To get started, you will need the file `experiment` for this midterm. Below we load this file and inspect it.

In [None]:
experiment = pd.read_csv("https://raw.githubusercontent.com/joshuakalla/data_science_campaigns/refs/heads/master/data/experiment.csv")

In [None]:
experiment.head()

Unnamed: 0,bl_id,vf_age,vf_vote_gen_12,vf_vote_gen_16,vf_vote_gen_18,vf_vote_gen_20,vf_female,vf_white,voted_2022,treat
0,1,68,1,1,1,0,1,1,0,BothMailers
1,2,46,0,0,0,1,1,1,0,HowToOnly
2,3,56,0,0,0,0,0,1,0,BothMailers
3,4,51,1,1,0,1,0,1,0,HowToOnly
4,5,63,0,1,0,0,1,1,0,HowToOnly


| Variable Name      | Description |
| ----------- | ----------- |
| `bl_id`      | A unique identifier for each person      |
| `vf_age`   | An individual's age, from the voter file.       |
| `vf_vote_gen_12`   | An individual's turnout in the 2012 general election, from the voter file. One of: 0 (did not vote) or 1 (voted)      |
| `vf_vote_gen_16`   | An individual's turnout in the 2016 general election, from the voter file. One of: 0 (did not vote) or 1 (voted)      |
| `vf_vote_gen_18`   | An individual's turnout in the 2018 general election, from the voter file. One of: 0 (did not vote) or 1 (voted)      |
| `vf_vote_gen_20`   | An individual's turnout in the 2020 general election, from the voter file. One of: 0 (did not vote) or 1 (voted)      |
| `vf_female`   | An indicator if the voter is female, from the voter file.       |
| `vf_white`   | An indicator if the voter is white, from the voter file.       |
| `voted_2022`   | An individual's turnout in the 2022 general election, from the voter file. One of: 0 (did not vote) or 1 (voted)      |
| `treat`   | Experimental condition, see above for description     |

## Part 2, Question 1: Balance Check

Do the three experimental conditions look similar to one another? Conduct a balance check on the pre-treatment covariates. A complete answer will provide a table and a few sentences answering the question (interpretation).

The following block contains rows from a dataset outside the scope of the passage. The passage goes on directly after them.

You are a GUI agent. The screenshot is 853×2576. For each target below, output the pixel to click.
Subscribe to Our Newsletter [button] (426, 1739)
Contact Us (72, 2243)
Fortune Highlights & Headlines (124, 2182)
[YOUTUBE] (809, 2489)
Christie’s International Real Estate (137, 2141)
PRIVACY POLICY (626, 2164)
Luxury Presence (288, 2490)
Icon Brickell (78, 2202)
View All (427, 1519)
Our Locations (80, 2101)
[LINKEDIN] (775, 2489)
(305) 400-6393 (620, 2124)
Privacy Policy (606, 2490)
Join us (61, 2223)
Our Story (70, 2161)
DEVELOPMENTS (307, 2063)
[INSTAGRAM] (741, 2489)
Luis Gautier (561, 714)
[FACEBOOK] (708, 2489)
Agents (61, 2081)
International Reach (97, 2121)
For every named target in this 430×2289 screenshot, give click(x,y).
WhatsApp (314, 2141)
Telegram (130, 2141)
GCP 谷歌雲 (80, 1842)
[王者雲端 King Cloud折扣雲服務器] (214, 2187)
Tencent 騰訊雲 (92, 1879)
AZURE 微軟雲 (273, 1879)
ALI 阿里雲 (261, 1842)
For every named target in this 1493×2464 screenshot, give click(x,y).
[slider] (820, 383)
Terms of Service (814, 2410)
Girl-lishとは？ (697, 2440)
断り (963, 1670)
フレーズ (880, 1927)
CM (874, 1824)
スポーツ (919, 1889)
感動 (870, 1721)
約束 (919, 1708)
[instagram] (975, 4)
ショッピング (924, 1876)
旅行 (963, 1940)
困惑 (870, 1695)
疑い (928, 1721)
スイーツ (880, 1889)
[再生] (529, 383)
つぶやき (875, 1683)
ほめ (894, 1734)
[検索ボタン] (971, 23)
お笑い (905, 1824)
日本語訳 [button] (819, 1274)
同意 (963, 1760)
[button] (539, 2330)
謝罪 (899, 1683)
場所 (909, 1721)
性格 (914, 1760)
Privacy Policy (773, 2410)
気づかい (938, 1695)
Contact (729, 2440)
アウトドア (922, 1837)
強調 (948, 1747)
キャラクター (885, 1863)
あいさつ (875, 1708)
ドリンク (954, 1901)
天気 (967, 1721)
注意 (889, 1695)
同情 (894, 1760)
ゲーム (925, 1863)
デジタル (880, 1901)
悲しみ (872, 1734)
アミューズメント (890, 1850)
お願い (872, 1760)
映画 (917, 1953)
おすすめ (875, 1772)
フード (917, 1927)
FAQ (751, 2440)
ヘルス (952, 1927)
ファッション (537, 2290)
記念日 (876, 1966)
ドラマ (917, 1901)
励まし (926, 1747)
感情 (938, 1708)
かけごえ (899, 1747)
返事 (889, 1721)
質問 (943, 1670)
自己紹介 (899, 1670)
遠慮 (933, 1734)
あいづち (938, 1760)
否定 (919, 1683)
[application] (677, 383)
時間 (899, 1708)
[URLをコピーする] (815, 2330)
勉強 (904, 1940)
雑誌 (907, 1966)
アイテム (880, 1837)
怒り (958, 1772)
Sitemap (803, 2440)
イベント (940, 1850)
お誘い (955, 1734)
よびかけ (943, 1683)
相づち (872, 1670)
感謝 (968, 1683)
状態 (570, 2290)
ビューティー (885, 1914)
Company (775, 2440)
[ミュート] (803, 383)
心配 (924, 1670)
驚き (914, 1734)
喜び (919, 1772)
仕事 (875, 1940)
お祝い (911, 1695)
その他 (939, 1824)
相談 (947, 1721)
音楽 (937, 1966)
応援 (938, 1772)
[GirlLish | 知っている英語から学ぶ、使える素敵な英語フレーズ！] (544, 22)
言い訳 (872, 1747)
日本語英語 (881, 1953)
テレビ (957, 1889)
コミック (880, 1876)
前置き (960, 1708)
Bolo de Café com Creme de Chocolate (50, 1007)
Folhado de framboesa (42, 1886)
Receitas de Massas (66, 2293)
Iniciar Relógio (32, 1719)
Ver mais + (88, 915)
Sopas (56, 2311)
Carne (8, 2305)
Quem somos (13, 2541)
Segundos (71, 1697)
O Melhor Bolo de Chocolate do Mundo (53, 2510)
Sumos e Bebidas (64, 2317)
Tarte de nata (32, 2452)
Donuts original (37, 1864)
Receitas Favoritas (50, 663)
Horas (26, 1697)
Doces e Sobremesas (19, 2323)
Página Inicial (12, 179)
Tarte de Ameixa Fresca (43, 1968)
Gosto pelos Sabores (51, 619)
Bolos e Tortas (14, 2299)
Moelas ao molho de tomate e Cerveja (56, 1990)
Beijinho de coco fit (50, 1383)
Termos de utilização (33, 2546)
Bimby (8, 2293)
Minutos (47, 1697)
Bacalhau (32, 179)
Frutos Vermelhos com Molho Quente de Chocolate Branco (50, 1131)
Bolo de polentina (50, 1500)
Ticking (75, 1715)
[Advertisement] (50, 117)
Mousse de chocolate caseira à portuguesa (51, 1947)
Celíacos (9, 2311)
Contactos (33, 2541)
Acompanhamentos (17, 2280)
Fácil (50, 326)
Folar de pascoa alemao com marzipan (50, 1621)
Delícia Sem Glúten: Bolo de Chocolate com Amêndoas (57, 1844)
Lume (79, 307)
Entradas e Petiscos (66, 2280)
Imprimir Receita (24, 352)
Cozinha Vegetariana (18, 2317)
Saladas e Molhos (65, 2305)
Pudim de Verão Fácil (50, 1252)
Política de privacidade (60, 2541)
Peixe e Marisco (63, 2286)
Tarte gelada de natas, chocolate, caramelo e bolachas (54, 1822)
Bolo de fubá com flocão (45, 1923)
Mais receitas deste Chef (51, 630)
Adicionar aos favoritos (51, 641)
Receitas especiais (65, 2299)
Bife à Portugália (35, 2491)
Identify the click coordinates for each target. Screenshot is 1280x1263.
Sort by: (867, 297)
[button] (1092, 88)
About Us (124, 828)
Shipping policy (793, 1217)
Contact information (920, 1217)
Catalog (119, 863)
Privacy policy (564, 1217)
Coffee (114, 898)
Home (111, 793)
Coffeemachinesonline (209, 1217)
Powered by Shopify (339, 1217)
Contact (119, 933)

## Part 2, Question 2: Did the `HowToOnly` condition increase turnout compared to `Control`? Is this increase statistically significant?

Answer the question. A complete answer will provide a numerical answer and a few sentences answering the question (interpretation).

## Part 2, Question 3: Did the `BothMailers` condition increase turnout compared to `Control`? Is this increase statistically significant?

Answer the question. A complete answer will provide a numerical answer and a few sentences answering the question (interpretation).

## Part 2, Question 4: Did the `BothMailers` condition increase turnout compared to `HowToOnly`? Is this increase statistically significant?

Answer the question. A complete answer will provide a numerical answer and a few sentences answering the question (interpretation).

## Part 2, Question 5: Compared to `Control`, what is the cost per vote of the `HowToOnly` only? What is the cost per vote of the `BothMailers` condition? `HowToOnly` cost \$0.50 and `BothMailers` cost \$1 per person treated.

Answer the question. A complete answer will provide a numerical answer and a few sentences answering the question (interpretation).